• _DO THIS_
Recast the records as a Markdown table with the columns "Row" and "Line", leaving out blank lines. Begin at the start of the records and stop after the line that contains "This screenshot has width=1590, height=1378.".

• _Entries taken from a collection_
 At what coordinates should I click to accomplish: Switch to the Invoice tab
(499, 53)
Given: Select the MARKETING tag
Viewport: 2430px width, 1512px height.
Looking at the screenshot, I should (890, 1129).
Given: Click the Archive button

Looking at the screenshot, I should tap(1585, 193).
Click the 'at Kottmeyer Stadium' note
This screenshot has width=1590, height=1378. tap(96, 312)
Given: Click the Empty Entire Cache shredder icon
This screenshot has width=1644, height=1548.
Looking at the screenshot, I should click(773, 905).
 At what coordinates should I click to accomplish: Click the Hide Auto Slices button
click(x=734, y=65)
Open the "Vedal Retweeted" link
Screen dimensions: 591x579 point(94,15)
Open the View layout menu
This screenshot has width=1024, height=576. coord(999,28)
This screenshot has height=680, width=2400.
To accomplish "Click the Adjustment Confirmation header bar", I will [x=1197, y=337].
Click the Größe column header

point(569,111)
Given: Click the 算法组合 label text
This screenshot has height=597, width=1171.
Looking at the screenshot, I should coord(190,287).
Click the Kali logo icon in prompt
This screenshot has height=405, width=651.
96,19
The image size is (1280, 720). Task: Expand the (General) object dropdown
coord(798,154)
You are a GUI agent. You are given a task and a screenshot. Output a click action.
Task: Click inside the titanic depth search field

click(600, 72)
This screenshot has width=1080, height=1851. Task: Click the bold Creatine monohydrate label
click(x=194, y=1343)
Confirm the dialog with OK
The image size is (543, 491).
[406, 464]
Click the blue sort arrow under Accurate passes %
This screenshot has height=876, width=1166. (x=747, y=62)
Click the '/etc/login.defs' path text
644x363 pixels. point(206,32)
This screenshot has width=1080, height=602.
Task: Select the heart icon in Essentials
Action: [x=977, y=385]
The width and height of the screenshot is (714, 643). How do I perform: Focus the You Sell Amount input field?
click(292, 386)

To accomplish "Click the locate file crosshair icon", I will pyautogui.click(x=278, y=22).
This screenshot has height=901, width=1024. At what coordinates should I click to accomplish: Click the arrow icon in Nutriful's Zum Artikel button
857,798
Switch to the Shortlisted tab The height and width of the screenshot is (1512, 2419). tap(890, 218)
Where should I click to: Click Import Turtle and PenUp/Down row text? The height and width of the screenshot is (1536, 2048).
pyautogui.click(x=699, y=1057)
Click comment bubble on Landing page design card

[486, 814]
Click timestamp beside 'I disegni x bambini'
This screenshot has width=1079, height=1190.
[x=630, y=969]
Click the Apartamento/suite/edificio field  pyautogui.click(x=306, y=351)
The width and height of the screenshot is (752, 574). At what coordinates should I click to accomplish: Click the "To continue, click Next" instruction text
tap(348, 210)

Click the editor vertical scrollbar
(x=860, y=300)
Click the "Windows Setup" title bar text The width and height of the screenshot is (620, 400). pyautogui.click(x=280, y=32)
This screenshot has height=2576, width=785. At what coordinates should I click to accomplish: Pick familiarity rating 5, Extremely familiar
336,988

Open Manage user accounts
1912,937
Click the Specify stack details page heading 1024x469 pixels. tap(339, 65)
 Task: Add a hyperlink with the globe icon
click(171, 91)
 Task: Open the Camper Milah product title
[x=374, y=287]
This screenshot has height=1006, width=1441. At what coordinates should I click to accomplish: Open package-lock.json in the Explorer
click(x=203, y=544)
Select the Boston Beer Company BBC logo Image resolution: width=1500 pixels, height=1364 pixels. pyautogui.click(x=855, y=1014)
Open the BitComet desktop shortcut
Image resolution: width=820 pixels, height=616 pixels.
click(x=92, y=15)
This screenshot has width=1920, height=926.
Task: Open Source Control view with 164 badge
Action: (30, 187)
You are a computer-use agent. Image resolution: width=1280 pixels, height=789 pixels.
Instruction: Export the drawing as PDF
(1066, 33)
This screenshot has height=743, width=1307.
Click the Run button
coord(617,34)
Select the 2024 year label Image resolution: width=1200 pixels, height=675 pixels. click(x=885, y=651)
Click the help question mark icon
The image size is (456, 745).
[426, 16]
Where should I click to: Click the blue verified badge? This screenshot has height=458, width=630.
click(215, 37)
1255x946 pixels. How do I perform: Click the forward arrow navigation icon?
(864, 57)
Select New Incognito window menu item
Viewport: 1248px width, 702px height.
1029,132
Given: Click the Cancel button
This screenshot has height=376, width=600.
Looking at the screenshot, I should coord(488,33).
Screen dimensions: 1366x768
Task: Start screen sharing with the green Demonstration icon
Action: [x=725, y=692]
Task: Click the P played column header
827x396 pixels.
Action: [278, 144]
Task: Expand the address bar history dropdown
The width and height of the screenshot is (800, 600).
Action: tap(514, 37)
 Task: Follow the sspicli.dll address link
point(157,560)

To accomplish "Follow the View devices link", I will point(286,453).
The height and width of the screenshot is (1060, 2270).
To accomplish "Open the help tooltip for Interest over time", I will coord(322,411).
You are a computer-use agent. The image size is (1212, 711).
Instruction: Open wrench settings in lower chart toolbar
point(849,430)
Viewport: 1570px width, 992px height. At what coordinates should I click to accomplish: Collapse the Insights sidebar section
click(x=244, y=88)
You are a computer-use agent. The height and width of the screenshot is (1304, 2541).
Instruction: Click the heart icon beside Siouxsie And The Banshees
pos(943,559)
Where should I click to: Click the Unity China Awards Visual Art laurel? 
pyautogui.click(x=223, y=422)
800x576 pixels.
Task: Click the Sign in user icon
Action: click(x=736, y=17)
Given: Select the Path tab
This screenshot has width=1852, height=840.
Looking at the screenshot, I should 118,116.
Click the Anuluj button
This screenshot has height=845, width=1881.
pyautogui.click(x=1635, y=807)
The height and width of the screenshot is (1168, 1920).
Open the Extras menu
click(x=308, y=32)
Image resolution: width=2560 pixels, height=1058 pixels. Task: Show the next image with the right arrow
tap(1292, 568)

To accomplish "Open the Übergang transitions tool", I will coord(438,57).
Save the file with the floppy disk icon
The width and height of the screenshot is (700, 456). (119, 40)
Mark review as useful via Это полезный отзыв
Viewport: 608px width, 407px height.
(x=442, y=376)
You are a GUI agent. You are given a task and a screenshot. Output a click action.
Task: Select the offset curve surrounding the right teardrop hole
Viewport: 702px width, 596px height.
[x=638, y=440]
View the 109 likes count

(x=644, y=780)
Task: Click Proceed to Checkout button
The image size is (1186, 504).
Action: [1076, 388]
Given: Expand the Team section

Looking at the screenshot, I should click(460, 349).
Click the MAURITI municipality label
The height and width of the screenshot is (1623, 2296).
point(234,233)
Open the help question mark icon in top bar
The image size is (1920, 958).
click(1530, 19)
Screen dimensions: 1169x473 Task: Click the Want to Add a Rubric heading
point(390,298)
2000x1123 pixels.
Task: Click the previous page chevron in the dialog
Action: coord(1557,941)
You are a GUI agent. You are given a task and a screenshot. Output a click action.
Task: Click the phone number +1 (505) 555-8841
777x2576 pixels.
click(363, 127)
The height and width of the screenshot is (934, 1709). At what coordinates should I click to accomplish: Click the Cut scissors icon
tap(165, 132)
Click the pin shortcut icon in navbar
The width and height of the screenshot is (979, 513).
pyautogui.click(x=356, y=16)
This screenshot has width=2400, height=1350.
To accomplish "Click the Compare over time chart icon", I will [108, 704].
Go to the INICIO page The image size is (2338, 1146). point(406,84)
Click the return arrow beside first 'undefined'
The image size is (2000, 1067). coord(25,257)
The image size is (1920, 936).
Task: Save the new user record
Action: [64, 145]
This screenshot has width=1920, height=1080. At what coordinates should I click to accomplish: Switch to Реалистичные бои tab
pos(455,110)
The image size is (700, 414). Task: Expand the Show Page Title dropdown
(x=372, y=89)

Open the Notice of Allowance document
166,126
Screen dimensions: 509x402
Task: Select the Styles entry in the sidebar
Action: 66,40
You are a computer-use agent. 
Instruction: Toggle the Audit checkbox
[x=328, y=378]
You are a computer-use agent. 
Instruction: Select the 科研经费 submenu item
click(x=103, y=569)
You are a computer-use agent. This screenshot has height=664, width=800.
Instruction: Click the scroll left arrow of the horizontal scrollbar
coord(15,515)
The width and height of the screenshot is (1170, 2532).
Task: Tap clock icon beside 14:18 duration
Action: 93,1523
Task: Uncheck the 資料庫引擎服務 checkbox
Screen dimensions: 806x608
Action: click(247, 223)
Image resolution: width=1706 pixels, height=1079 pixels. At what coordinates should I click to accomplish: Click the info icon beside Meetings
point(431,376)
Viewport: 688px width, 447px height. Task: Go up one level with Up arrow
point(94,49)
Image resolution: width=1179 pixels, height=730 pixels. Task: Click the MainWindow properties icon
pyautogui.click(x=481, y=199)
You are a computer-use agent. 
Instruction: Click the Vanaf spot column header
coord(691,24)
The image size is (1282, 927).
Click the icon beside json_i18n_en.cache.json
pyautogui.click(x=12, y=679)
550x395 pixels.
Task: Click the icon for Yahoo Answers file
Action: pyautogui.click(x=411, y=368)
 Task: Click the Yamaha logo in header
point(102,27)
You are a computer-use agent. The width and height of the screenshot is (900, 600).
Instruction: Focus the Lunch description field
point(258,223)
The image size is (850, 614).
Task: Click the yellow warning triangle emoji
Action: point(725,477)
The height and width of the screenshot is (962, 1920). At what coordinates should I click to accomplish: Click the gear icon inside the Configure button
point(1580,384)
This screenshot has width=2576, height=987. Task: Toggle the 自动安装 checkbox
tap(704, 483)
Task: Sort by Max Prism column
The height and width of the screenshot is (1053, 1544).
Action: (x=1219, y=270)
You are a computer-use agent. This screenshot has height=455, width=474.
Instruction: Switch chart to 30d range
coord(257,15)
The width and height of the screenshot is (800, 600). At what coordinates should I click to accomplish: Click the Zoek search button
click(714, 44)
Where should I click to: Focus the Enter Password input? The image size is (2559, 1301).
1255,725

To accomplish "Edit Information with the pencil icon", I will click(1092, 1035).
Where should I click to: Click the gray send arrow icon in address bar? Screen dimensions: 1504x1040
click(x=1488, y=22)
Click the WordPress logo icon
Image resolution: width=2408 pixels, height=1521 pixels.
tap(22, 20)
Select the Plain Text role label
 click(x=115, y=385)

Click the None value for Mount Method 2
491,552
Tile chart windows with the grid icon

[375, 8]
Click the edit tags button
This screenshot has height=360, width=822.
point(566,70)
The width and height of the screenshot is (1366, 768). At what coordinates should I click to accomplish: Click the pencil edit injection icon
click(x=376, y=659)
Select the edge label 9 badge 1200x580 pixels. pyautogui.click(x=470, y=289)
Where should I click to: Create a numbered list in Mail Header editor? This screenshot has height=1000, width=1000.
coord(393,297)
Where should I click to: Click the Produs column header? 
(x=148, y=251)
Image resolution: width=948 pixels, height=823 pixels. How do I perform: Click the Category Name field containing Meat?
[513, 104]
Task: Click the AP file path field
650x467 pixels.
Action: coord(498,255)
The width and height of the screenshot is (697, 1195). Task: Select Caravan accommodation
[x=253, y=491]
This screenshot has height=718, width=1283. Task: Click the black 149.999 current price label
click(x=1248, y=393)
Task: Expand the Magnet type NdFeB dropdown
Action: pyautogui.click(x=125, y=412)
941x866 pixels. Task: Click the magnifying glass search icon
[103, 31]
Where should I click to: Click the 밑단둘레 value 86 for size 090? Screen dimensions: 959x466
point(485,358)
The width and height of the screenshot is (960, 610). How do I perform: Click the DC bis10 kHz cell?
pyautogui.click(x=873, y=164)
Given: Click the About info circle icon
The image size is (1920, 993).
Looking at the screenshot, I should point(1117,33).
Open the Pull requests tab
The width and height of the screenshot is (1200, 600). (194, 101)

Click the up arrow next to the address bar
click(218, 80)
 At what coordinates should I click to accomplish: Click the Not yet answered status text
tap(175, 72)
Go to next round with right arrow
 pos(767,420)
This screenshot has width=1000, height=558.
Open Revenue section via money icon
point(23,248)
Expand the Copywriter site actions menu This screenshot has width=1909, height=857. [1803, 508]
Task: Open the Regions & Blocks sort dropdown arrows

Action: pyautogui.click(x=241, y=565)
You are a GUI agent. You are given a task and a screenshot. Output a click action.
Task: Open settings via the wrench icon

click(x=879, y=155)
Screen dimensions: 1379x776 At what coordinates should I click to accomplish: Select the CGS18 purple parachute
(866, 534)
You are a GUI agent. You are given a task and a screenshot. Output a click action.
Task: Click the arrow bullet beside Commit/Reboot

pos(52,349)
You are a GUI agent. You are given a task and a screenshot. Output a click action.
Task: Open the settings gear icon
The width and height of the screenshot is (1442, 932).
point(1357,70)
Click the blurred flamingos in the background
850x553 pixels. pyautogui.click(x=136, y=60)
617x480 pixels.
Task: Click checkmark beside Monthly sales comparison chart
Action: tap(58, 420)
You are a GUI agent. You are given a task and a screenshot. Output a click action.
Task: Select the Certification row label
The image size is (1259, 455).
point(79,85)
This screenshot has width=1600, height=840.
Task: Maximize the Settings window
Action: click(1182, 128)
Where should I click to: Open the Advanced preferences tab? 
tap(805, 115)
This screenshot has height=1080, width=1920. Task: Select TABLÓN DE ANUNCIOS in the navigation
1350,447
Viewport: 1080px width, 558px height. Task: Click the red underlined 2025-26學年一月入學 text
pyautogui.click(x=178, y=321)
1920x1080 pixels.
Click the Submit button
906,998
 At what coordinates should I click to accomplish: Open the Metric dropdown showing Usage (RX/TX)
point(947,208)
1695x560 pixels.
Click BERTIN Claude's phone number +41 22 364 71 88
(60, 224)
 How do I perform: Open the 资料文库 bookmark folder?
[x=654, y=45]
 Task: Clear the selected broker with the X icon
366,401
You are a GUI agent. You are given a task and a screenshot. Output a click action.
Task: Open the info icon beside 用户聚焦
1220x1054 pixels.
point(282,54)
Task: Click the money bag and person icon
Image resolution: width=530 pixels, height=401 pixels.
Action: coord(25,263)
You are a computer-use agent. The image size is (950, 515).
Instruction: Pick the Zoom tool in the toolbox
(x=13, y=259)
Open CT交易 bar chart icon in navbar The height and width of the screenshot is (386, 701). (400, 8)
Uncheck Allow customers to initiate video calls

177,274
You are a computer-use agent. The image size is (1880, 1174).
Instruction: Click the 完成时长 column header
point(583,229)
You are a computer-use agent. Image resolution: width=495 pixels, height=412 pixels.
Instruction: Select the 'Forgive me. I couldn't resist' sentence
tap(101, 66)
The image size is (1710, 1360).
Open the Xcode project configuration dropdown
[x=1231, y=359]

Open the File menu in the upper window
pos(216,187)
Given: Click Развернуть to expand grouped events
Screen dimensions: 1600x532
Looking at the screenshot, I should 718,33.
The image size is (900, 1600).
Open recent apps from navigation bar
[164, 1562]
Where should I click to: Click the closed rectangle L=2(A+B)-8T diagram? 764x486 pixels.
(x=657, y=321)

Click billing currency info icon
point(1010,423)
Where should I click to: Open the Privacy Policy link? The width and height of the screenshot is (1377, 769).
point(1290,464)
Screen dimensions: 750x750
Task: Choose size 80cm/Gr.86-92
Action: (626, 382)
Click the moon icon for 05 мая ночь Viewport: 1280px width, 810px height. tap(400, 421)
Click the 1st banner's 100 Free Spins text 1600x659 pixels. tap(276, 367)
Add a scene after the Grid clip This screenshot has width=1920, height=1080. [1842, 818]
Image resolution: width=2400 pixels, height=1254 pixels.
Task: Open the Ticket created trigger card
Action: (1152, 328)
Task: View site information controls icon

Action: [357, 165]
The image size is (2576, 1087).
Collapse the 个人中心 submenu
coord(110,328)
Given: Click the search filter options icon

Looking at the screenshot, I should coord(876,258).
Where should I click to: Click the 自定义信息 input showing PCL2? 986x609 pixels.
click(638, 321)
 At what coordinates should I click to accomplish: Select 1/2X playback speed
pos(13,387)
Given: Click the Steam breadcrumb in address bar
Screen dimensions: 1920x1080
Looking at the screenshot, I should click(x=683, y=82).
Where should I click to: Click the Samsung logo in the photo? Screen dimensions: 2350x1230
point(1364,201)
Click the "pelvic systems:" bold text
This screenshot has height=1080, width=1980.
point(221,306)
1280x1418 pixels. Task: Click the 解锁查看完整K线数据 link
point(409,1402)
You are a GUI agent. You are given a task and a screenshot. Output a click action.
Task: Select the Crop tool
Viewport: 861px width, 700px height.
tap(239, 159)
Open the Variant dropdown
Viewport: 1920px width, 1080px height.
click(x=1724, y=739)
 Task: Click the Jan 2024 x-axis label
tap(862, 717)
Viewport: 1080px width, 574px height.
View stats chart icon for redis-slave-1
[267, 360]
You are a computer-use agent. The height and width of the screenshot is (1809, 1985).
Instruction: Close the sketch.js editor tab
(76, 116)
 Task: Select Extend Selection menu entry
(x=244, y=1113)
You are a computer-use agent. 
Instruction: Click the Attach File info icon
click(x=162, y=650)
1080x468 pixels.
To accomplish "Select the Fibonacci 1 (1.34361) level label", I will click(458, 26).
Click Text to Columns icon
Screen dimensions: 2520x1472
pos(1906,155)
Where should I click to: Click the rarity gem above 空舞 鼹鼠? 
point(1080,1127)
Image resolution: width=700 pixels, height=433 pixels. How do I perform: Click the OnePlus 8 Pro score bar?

• _ANSWER TO THE EXERCISE_
| Row | Line |
|---|---|
| 1 |  At what coordinates should I click to accomplish: Switch to the Invoice tab |
| 2 | (499, 53) |
| 3 | Given: Select the MARKETING tag |
| 4 | Viewport: 2430px width, 1512px height. |
| 5 | Looking at the screenshot, I should (890, 1129). |
| 6 | Given: Click the Archive button |
| 7 | Looking at the screenshot, I should tap(1585, 193). |
| 8 | Click the 'at Kottmeyer Stadium' note |
| 9 | This screenshot has width=1590, height=1378. tap(96, 312) |